European Grand Prix 2012: Lessons as Alonso wins in Valencia

What lessons did we learn as Ferrari's Fernando Alonso won the European Grand Prix on the streets of Valencia?

By Steven Oldham
fernando alonso
Fernando Alonso is the first driver to win two races this season Photo: Courtesy of Ferrari

fernando alonso

Alonso is in the form of his life

Fernando Alonso’s superb victory in Valencia is confirmation that the Spaniard is driving near to his brilliant best. Despite the improvements made to the Ferrari since their much-publicised struggles at the beginning of the year, Alonso has been a threat at most races, over-performing in his car. Undoubtedly gaining from the demise of Sebastian Vettel on Sunday, he nonetheless made a crucial manoeuvre to pass the unfortunate Romain Grosjean after the restart following the safety car’s arrival mid-way through the race to be in prime position to benefit from Vettel’s retirement. Heading into the British Grand Prix in two weeks’ time at the summit of the drivers’ championship standings by 20 points from Mark Webber, this second victory of the season could prove the turning point of a season in which Alonso mounts a real challenge to become world champion for the third time. If he does, it would arguably be his greatest achievement, given the poor competitiveness of the Ferrari in earlier rounds.

Valencia finally delivers

The much-derided Valencia Street Circuit will no longer be a yearly fixture on the calendar, with a slot-sharing arrangement with Barcelona starting in 2013. It is a great shame that it took until this year for it to produce an enthralling race. It is hard to overtake in Valencia, but as drivers up and down the field proved, not impossible. Yes, a lot of them were down to mistakes and tyre degradation, but does it really matter? This year’s race had it all – overtaking, accidents, controversy, the safety car – and all without rain being thrown into the mix. The tight circuit proved crucial on at least one occasion – on other tracks with more run off, Lewis Hamilton would have been able to continue after being shunted by Pastor Maldonado. Not so on a street circuit however, and the only place the McLaren driver was heading was into the wall.

Red Bull are not perfect

After the invincible form shown in the last two seasons, this weekend’s race provided the best evidence yet that Red Bull are no longer in a field of one at the front. Mark Webber’s disastrous qualifying session, which saw him exit in the first session to start 19th, was the result of a fault the team could not recognise – never a great position to be in. Webber did very well to put a recovery drive together to finish fourth. Team-mate Sebastian Vettel was cruising to his third straight victory at this circuit before pulling off and retiring – reliability has been one of the cornerstones of the team’s success. There is no crisis at Red Bull – they still lead the constructors’ standings by 39 points – but this is the first time we have seen them under sustained pressure from their rivals since Vettel won the first of his two world titles.

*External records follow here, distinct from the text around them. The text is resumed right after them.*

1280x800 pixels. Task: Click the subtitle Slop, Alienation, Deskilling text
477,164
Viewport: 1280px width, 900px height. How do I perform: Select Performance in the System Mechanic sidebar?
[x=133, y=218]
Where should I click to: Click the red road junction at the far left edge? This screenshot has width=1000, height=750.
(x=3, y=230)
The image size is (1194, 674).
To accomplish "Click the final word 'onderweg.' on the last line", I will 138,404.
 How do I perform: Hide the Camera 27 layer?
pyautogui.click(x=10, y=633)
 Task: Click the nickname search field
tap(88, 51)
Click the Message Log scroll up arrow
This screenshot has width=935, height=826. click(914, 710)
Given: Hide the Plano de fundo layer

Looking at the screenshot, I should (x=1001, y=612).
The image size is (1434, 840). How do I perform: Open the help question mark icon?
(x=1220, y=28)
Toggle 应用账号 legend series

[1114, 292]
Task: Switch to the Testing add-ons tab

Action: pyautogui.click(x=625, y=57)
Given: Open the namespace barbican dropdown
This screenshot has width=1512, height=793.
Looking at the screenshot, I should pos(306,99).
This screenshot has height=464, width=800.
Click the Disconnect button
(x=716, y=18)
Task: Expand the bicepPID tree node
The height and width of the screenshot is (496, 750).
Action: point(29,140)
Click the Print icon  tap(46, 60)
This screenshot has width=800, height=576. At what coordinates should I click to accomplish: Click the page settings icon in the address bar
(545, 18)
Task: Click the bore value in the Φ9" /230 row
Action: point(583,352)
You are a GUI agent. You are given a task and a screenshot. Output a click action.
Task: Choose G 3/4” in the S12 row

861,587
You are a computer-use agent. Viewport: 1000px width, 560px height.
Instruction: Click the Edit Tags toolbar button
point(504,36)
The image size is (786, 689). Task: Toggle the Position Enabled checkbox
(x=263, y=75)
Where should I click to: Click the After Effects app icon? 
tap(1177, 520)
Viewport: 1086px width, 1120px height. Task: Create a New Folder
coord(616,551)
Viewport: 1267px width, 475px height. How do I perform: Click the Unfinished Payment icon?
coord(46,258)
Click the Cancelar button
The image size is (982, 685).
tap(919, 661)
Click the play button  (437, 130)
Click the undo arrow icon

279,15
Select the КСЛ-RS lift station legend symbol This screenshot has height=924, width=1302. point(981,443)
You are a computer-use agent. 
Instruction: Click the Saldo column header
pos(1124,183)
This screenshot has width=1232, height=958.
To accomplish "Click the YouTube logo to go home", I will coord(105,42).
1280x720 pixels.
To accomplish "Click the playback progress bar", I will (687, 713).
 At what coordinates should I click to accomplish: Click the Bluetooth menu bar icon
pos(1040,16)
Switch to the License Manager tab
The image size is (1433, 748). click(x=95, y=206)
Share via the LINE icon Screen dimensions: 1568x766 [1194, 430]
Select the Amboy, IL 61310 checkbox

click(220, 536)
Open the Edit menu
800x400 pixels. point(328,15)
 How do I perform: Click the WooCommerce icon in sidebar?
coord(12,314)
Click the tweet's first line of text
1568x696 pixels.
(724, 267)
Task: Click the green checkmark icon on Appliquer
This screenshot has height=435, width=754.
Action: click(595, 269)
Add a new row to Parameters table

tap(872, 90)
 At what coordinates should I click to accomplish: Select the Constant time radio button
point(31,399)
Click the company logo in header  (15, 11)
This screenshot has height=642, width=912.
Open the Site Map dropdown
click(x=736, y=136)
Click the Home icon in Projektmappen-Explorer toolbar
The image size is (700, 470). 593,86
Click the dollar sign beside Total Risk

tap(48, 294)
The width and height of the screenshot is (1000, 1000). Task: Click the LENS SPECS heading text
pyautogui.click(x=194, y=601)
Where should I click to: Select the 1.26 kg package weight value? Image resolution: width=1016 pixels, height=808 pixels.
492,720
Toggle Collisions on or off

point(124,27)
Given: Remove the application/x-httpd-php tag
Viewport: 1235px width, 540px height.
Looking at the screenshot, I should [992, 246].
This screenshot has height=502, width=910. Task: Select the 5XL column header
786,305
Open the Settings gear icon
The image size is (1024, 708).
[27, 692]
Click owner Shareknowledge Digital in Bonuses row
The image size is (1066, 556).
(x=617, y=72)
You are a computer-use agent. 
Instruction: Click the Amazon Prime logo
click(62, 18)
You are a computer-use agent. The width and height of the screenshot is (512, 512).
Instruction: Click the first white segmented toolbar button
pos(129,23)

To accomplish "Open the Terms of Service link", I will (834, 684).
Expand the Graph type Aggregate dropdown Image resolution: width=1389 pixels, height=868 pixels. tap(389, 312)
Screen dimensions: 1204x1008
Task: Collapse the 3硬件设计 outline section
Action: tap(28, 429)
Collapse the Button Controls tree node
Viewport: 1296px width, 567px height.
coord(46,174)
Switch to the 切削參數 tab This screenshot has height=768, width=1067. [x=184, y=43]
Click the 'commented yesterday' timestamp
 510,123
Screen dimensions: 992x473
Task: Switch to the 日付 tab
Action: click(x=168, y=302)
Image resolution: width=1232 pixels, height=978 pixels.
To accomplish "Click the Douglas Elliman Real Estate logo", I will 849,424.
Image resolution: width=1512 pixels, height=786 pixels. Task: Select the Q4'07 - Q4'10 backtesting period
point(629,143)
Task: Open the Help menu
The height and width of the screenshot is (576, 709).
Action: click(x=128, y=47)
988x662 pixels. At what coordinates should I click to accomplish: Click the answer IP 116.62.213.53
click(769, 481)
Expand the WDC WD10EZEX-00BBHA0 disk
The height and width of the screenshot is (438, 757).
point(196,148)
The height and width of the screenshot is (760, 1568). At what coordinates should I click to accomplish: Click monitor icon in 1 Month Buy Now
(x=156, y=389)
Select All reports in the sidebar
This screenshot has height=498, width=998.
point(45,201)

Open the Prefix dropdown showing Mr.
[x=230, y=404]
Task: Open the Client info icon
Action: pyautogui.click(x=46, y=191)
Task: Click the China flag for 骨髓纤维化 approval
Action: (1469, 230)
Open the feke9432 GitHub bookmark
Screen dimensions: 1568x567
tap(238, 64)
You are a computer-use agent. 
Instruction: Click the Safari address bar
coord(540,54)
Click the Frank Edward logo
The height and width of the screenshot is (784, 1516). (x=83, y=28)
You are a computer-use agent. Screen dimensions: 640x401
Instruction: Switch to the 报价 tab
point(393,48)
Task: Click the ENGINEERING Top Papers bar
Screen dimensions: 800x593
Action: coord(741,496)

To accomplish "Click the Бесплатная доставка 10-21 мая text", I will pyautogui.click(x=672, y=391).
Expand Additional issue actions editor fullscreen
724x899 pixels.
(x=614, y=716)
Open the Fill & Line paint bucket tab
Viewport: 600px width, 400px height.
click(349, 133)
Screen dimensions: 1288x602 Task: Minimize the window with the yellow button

It will be intriguing to see how they bounce back from this missed opportunity.

Kobayashi got away lightly with a five-place grid drop

In a season where we have seen Hamilton demoted to the back of the grid for fuelling irregularities, Kobayashi should be grateful he has only been given a five-place grid demotion for Silverstone. The Japanese driver was involved in incidents that compromised both Bruno Senna and Felipe Massa’s races, only one of which he was punished for, and indeed, Senna was inexplicably handed the drive through following their clash. Kobayashi is unarguably skilled – he has bundles of raw pace and his attacking overtaking style have gained him many fans around the world, if not out on the track. However, this is not the first time he has been involved in tangles and, unless ironed out, this clumsiness could be the biggest stumbling block in him becoming a race winner rather than the nearly man.

Caterham are the closest to midfield they’ve ever been

Heikki Kovalainen’s 16th in qualifying was no fluke. Neither was the impressive 13th and 14th he and team-mate Vitaly Petrov earned in the race. Caterham have been equal or better than Toro Rosso for the majority of the weekend, with Kovalainen out-qualifying both Daniel Ricciardo and Jean-Eric Vergne on merit. Widely expected to take 17th and conserve tyres for the race, Kovalainen went out in Q2 to prove a point, and duly out-qualified Ricciardo. Vergne, who is struggling in both qualifying and race trim at the moment, found himself unable to clear the Caterhams in the race, and whilst attacking the Finn, took himself out of the race. With more improvements due for Silverstone, who would bet against Kovalainen and Petrov upstaging their more established rivals once again?